This interview appears as a lead up to our CIO Summit 2012 in Malaysia on September 6, 2012. Sophos will be represented at the Thought Leader session entitled Data Privacy: The Controversy Behind Securing Your Sensitive Information. Sumit Bansal, Director for ASEAN at Sophos, here tells us about the threats and risks facing organisations in our part of the world and prescribes key strategies for negating and mitigating those threats and risks.
At present, what are the greatest data security threats to organisations in ASEAN?
Sumit Bansal: As organisations enter the post-PC era, four threats have emerged to challenge data security. They are BYOD, Bring Your Own Device-mobile devices, cloud storage and social networks.
In the post-PC era, organisations have entered a new stage of technology that offers end users far greater independence and convenience for accessing data than the PC alone.
BYOD: It's risky to assume that prohibiting personal devices solves the problem, because employees end up using their own devices anyway, unmonitored and undeterred by corporate security policies.
IT managers should treat BYOD the same way as any introduction of new technology, that is, with a controlled and predictable deployment. All organisations have the flexibility, based on their corporate culture and regulatory requirements, to embrace BYOD as much as they deem reasonable. There are also organisations that have decided the risk is too great and choose not to implement a BYOD programme.
The first and best defense in securing BYODs begins with the same requirements applied to devices that are already on the network. These security measures include:
- Enforcing strong passcodes on all devices.
- Antivirus protection and data loss prevention, DLP.
- Full-disk encryption for disk, removable media and cloud storage.

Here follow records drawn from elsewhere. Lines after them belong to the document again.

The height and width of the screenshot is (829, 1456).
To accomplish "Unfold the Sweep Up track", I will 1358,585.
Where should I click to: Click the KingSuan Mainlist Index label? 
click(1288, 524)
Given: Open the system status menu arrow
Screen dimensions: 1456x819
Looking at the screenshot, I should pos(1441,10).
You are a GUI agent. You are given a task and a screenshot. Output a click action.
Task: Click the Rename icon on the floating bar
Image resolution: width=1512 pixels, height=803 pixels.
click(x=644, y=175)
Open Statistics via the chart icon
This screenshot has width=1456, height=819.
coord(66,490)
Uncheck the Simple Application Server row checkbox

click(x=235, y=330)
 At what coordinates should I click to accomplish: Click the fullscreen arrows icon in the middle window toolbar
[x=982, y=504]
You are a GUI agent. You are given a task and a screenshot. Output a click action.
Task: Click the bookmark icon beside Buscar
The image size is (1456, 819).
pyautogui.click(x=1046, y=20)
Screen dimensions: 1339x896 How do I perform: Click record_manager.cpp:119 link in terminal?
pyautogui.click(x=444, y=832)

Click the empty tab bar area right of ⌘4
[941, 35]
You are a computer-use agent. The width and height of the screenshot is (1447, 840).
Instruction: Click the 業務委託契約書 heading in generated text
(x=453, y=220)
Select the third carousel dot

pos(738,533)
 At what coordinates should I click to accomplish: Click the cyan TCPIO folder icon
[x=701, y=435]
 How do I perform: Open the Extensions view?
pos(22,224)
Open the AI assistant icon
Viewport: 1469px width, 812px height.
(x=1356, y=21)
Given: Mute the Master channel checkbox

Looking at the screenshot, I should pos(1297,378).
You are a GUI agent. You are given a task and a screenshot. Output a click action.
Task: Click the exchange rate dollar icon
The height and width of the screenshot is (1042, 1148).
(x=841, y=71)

- Mobile device management, MDM, to wipe sensitive data when devices are lost or stolen.
- Application control
Mobile Devices: Whether they are company-owned or employee-owned, mobile devices introduce a threat to data security. These devices act like portable computers, and that means organisations should think about protecting them as much as they would their PCs. They need a plan for locking down data stored on the devices and keeping the devices secure.
According to the Ponemon Institute's 2012 Annual U.S. Cost of a Data Breach study, the average cost of a data breach is US$194 per lost or stolen record with an average cost of a data breach of US$5.5 million.Data breaches caused by malicious attacks increased from 31 per cent in 2010 to 37 per cent in 2011, and mobile device theft was responsible for 28 percent of malicious breaches.
Cloud Storage: The popularity of cloud storage is on the rise. Today's most popular services have more than 50 million users combined. But all that perceived convenience often comes at a price. Attacks tend to follow technologies as they become popular.